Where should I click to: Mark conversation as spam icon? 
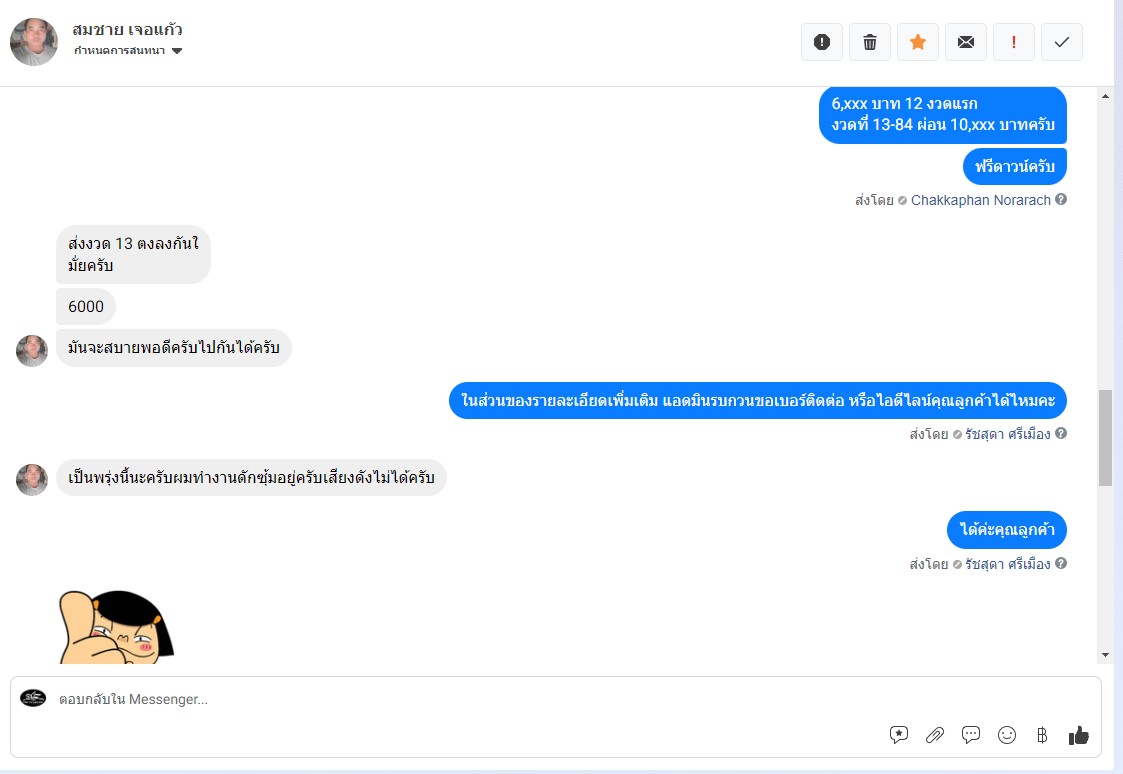(x=821, y=42)
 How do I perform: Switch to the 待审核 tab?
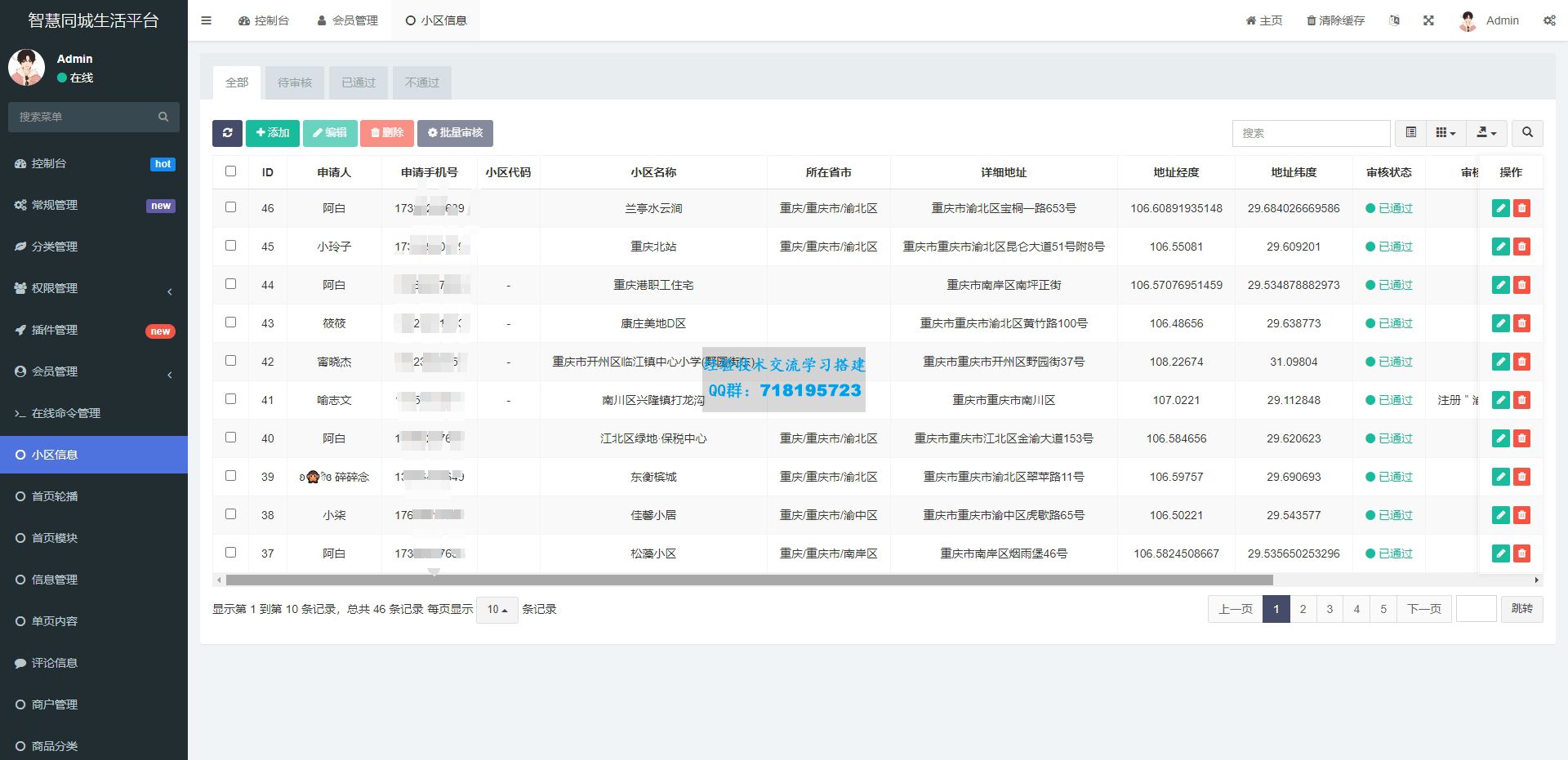[x=295, y=82]
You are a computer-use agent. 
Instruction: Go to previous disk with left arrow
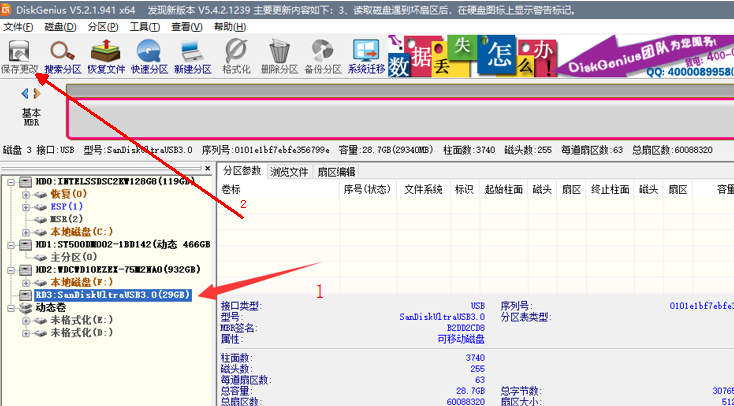(x=25, y=94)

*****

Every entry above should be printed again exactly, except for the pictures.

● OUTPUT OF THE EXERCISE:
Where should I click to: Mark conversation as spam icon? 
(x=821, y=42)
 How do I perform: Switch to the 待审核 tab?
[x=295, y=82]
You are a computer-use agent. 
Instruction: Go to previous disk with left arrow
(x=25, y=94)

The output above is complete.